Several very intelligent, first-class European musicians had been invited to perform and teach at the festival. I attended three master classes, one by Pedro Memelsdorff (recorder), one by Sarah Cunningham (gamba), and one by Stephen Stubbs (lute and theorbo). All three master classes were extremely enjoyable and pleasurable.
Naturally, I learned some specific tips from these three musicians in regard to how best to play their respective instruments, but by and large I was impressed by how much of the information they imparted was not instrument-oriented, technical "shop talk" but rather ideas related directly to the music itself, thoughts on phrasing and articulation, on interpretation -- bits of musical wisdom applicable to you no matter what your instrument. It was reminiscent of the Schnabel school of piano pedagogy where you are a musician first, a pianist second; you need to cultivate a musical sensibility, know what direction you want to go musically with a phrase of music -- only after that question is explored do teacher and student proceed to the technical aspects of the physical instrument.
These master-classes were also personally reassuring insofar as they offered confirmation of many of my own musical ideas, ideas which many professional musicians I have met in the U.S. and Canada have regarded as strange, ideas that however found echoes in the words of these European high-level performers and teachers. First, that we can take much more time in enjoying rests and silences. That we can be quite daring in extending these moments beyond what we think is metronomically correct, and in so doing the rhetoric and structure of the music is often clarified. And secondly, perhaps a related point, that we should not be afraid to play at a slow speed. Music is not always driven -- some passages are intentionally static and rather Eastern in their lack of direction. When those moments come, we should not panic, but play with poise, enjoy the tranquility, and not push the music. A slow pulse can create a beatiful stillness.
No festival would be complete without concerts, of course, and the 1997 Boston Early Music Festival had a generous offering of live performances. In all honesty, one frequently sensed the musicians did not perform up to their full potential, although there were of course some extraordinarily beautiful moments. Quite charmingly, the festival has late-night concerts, and my favorite performance was an 11 pm all-Ockeghem program by the Orlando Consort. The music seemed almost more spiritual, more magical as we listened in half-tiredness after a hectic day at the festival. I jotted down my especial pleasure at their performances of the Offertorium of the Requiem Mass, the Petite camusette/S'elle m'amera, and the Agnus Dei of the Missa De plus en plus.

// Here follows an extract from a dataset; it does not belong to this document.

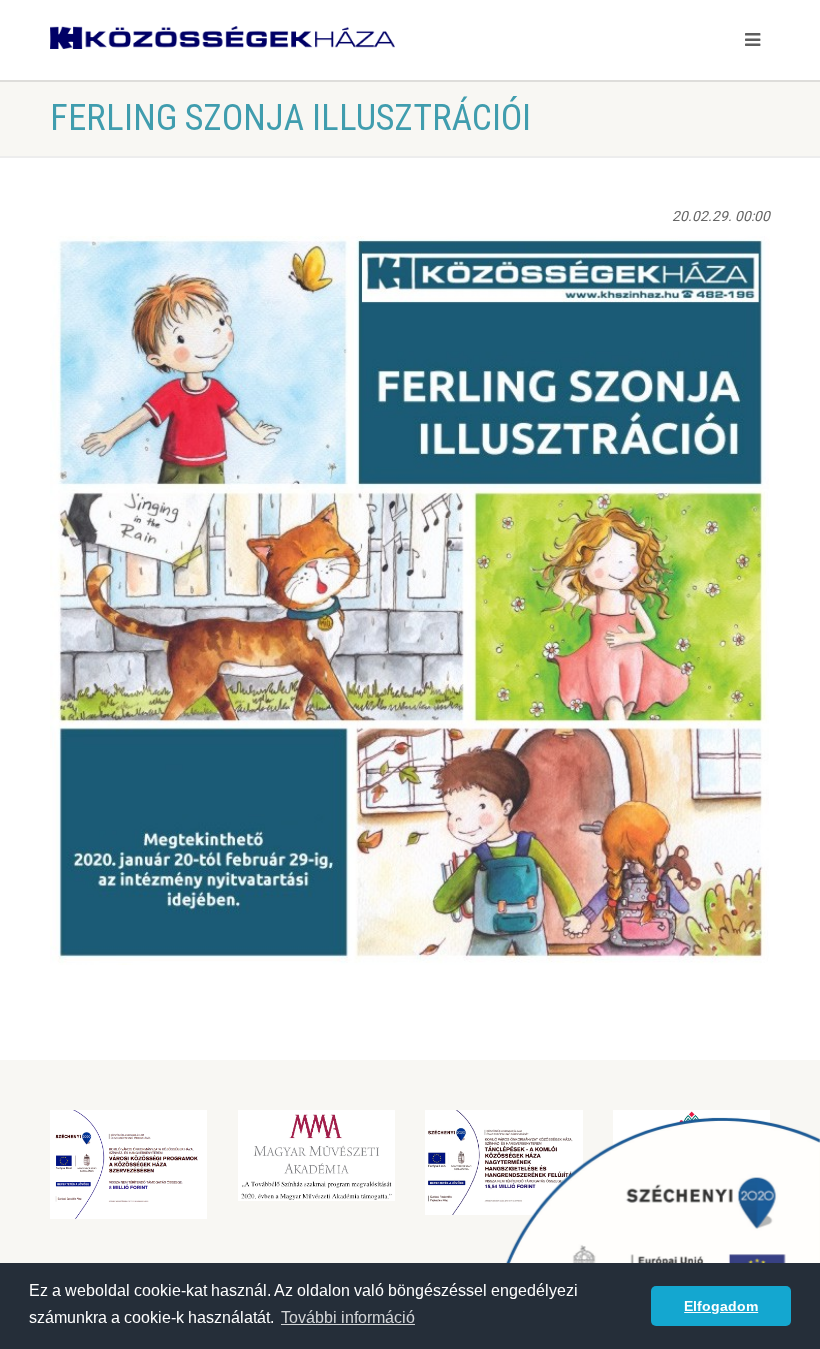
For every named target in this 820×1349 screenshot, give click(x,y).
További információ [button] (348, 1317)
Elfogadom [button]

De plus en plus -- "more and more" -- seems to be the way the early music movement is heading, at least for the time being. The last event I attended at the festival was a memorial service held on the final day of the festival for one of the first period instrument builders (if my memory is correct, I believe his name was Don Warnock). In many ways, the speakers at the service reconfirmed the many virtues of the early music community -- the mutual goodwill of performers and instrument-makers, working together towards a common goal; the camaraderie of professional and amateur, expert and apprentice, performer and listener; the willing coexistence of the spiritual and the secular, the recognition that an attitude of wonder is just as necessary as an appreciation of the earthly senses.